Born in 1928 in London. He initially began work as a carpenter and cabinetmaker before joining the Royal Air Force until 1949. He then studied at St. Martin's School of Art and at the Royal College of Art, London where he received the Rome Prize, taking him to live in Italy in 1955. From there he traveled widely before returning to London and teaching at several schools including St. Martin's School of Art, the Slade School of Fine Art, University College London, Kings College, Newcastle upon Tyne, The School of Visual Arts, New York and the Hochschule fur Bildende Kunste, Hamburg.
Tilson's early work was more conventional and realist in style, but with contemporary subject matter taken from his surroundings and his travels. He then began to produce reliefs in wood, taking advantage of his skills as a carpenter. A highly formalized abstract language was developed, often consisting of simple geometric forms. With the emergence of the Pop Art movement, Tilson began creating works that contained bold colors and imagery. He explored the grid as a structural device. By the 1960's, Tilson was making use of editioned screenprints and multiples, which made reference to contemporary events and to radical political figures of the time. More recently, Tilson still makes screenprints, but his preference is for more traditional techniques of printmaking such as etching, aquatint and woodcuts.
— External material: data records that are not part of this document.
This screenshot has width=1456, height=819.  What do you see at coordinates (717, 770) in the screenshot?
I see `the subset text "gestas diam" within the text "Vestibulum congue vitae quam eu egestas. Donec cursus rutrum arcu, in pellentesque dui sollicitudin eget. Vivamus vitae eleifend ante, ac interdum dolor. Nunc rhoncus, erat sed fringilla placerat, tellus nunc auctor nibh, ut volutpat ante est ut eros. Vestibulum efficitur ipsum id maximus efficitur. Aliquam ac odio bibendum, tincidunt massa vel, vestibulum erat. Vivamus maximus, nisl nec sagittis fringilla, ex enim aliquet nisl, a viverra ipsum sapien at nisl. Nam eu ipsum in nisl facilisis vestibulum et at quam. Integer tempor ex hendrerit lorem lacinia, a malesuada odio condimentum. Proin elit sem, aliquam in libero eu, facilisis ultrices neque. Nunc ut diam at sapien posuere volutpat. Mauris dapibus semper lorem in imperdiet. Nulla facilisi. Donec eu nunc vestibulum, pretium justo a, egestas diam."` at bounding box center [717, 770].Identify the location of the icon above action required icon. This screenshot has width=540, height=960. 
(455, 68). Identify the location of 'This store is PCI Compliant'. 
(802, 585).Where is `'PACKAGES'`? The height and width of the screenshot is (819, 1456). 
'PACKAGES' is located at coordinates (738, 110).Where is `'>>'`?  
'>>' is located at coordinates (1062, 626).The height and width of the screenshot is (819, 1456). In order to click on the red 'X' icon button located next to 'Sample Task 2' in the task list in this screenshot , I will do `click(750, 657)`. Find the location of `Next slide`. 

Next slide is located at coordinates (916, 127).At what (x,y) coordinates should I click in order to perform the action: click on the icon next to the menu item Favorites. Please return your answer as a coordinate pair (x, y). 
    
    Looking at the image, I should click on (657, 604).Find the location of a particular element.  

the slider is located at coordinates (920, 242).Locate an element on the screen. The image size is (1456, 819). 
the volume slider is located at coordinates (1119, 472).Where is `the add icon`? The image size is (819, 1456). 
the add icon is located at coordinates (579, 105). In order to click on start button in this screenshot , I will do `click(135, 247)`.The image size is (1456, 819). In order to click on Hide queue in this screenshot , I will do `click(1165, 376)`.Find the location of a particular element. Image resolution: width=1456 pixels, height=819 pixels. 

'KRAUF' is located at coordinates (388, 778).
Tilson's first one-man shows were held at the Marlborough Gallery, London in 1962 and at the Walker Art Gallery, Liverpool in 1963. He gained international exposure at the XXXII Venice Biennale, leading to his first retrospective at the Boyman's Museum, Rotterdam in 1964. Further retrospective exhibitions have been held for the artist. He continues to exhibit regularly in solo shows throughout the world.
Signs work: "Joe Tilson".
His work is in major museums in the UK, USA, Italy, South America, Australia, Germany, Holland, Denmark, Belgium, & New Zealand.